Epigenetic silencing of NDRG2 promotes colorectal cancer proliferation and invasion.

BACKGROUND: Genome-wide methylation arrays have revealed aberrant methylation of N-Myc downstream-regulated gene 2 (NDRG2) promoter in colorectal cancer (CRC). This study investigated the role of NDRG2 in colorectal carcinogenesis.
METHODS: The aberrant promoter methylation, mRNA, and protein expression of NDRG2 were evaluated in 27 pairs of human CRC and adjacent normal tissues and seven human CRC-derived cell-lines. After stable NDRG2 over-expressed RKO and DLD-1 human CRC cell-lines were constructed, in vitro functional assays, including colony formation, cell viability, proliferation, invasion and migration assays, and in vivo xenograft models were performed.
RESULTS: The promoter of NDRG2 was methylated in 89% human CRC tissue compared to adjacent normal colonic mucosa (7.4%; P < 0.001). High-level methylation of NDRG2 promoter was more prevalent in proximal CRC (P = 0.022) and advanced T stage (P = 0.039). NDRG2 mRNA and protein expression was down-regulated in 89% and 100% human CRC tissue, respectively. In human CRC cell-lines, the promoter of NDRG2 was methylated aberrantly and mRNA, and protein expression of NDRG2 was down-regulated. NDRG2 mRNA expression was reactivated by 5-aza-2'-deoxycytidine. Colony formation of NDRG2 over-expressing RKO cells was inhibited (P = 0.012), as was the viability, proliferation, and invasion of NDRG2 over-expressing DLD-1 cells (P < 0.001, P = 0.003, and P = 0.044, respectively).

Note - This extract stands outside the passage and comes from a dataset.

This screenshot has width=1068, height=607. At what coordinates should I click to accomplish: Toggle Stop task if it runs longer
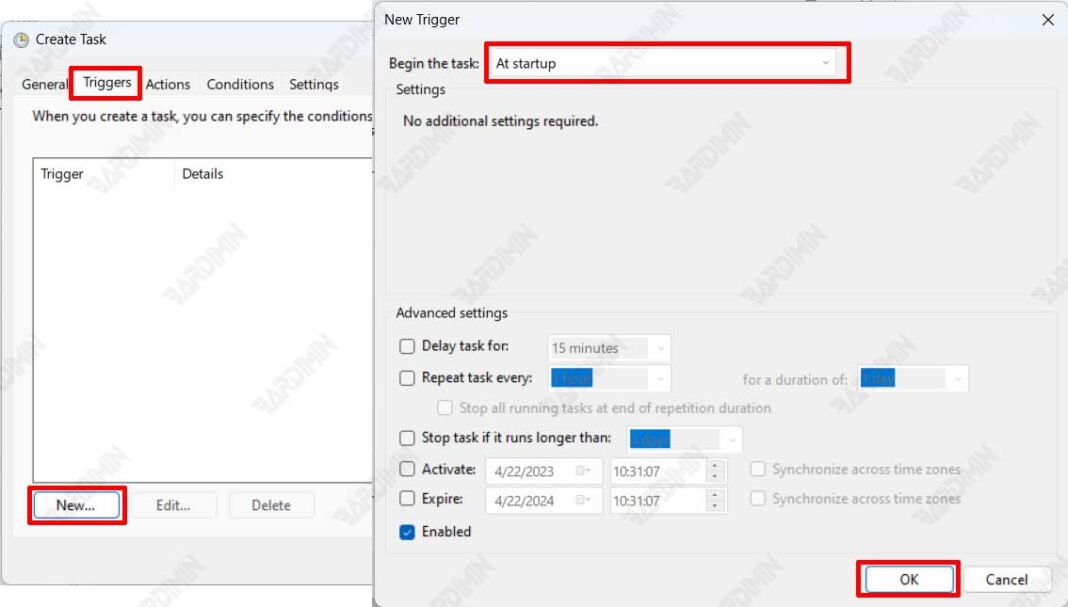[x=407, y=438]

Tumor volume in xenograft mice transplanted with NDRG2 over-expressing RKO and DLD-1 cells was smaller than that in controls (P = 0.002 and P = 0.001, respectively).
CONCLUSIONS: Epigenetic silencing of NDRG2 induces proliferation and invasion of CRC and may be associated with proximal CRC and advanced T stage. NDRG2 methylation might serve as novel biomarker of CRC.